Tangkapan Terbaru di Bosar Maligas
Tidak sekadar memaparkan data masa lalu, Kapolres juga langsung mengumumkan penangkapan terbaru yang masih hangat. Pada Rabu (29/4/2026) malam, Unit I Sat Res Narkoba baru saja menggerebek sebuah rumah di Parporasan Pondok Ujung, Desa Marihat Butar, Kecamatan Bosar Maligas.
Tiga tersangka diringkus dalam operasi tersebut, yakni Muhamad Akbar alias Abay (56), Budi Azlani Simarmata (40), dan Peweng (40).
“Saat ditangkap, para pelaku sedang berada di dalam rumah milik adik tersangka Abay, sembari menunggu calon pembeli sabu. Dari tangan tersangka Abay, ditemukan 10 plastik klip sedang berisi sabu dengan berat bruto 10,67 gram, satu alat hisap, satu kaca pirex, uang tunai Rp1.555.000, dan tiga unit handphone,” ungkap AKP Verry Purba merinci barang bukti tangkapan baru tersebut.
Berdasarkan pengakuan tersangka Abay, belasan gram sabu tersebut didapat dari seorang pria bernama Rizal asal Tanjung Tiram, Kabupaten Batu Bara. Meski tim langsung memburu sang pemasok, Rizal diduga telah melarikan diri lebih dulu.
“Pengejaran terhadap Rizal terus kami lakukan. Tidak ada yang aman dari jangkauan hukum,” pungkas AKBP Marganda Aritonang dengan tegas.
Edukasi Hukum: Pemberatan Hukuman Narkotika di Atas 5 Gram
Polri memiliki kewenangan penuh dalam melakukan penyelidikan dan penyidikan tindak pidana narkotika berdasarkan Undang-Undang Nomor 35 Tahun 2009 tentang Narkotika.

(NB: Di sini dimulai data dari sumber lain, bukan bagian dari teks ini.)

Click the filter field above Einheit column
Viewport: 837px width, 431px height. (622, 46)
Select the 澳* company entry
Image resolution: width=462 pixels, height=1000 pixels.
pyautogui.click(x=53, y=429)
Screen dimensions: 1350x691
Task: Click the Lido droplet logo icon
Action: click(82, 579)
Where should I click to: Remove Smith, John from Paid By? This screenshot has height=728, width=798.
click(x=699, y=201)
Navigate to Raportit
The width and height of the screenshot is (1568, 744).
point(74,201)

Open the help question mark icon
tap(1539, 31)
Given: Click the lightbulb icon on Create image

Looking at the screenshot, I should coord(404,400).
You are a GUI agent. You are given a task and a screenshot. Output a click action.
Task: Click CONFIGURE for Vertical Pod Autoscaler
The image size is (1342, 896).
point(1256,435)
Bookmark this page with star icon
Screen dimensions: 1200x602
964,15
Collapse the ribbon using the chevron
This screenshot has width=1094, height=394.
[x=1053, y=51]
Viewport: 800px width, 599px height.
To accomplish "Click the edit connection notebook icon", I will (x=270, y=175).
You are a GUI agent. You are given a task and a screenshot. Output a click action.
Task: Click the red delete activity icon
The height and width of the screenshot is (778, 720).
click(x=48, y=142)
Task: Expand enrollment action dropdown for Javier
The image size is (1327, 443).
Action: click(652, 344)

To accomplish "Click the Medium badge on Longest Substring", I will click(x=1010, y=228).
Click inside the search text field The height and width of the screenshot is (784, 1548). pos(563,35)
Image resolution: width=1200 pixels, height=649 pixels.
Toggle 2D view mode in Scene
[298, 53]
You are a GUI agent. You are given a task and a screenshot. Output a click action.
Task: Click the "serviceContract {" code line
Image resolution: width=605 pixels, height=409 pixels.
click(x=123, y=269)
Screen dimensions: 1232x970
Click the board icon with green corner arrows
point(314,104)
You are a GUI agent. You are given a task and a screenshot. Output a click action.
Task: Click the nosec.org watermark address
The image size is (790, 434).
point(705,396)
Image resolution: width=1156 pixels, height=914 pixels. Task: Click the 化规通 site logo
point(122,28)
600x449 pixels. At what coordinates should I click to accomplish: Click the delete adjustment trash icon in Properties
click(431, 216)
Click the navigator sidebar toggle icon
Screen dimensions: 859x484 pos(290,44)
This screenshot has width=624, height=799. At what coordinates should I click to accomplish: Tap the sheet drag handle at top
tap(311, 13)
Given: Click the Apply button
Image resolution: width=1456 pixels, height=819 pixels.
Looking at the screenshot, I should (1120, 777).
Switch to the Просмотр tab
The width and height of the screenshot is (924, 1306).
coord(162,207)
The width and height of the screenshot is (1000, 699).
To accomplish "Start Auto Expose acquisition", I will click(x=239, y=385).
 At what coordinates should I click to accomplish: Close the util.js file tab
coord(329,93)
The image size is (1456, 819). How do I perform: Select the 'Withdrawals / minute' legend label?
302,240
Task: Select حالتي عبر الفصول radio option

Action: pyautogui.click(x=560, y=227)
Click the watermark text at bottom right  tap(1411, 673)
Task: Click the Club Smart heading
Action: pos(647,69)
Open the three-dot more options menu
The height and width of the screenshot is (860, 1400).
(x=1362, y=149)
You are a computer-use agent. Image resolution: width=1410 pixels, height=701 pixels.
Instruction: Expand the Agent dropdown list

Dalam tangkapan terbaru di Bosar Maligas, tersangka didapati menguasai dan mengedarkan sabu seberat 10,67 gram (melebihi 5 gram). Berdasarkan hukum yang berlaku, pengedar yang memiliki sabu di atas 5 gram akan dijerat dengan hukuman yang diperberat melalui Pasal 114 ayat (2) subsider Pasal 112 ayat (2) UU Narkotika.
Ancaman hukuman bagi pelanggar pasal tersebut sangatlah berat, yakni pidana mati, pidana penjara seumur hidup, atau pidana penjara paling singkat 6 (enam) tahun dan paling lama 20 (dua puluh) tahun, serta pidana denda maksimum Rp10 Miliar ditambah sepertiga. Ketegasan hukum ini merupakan wujud nyata perlindungan negara terhadap masyarakat dari bahaya laten narkoba.
Catatan Redaksi: Artikel ini disusun berdasarkan siaran pers resmi dari Humas Polres Simalungun. Redaksi melakukan penyesuaian gaya bahasa menggunakan kaidah jurnalistik.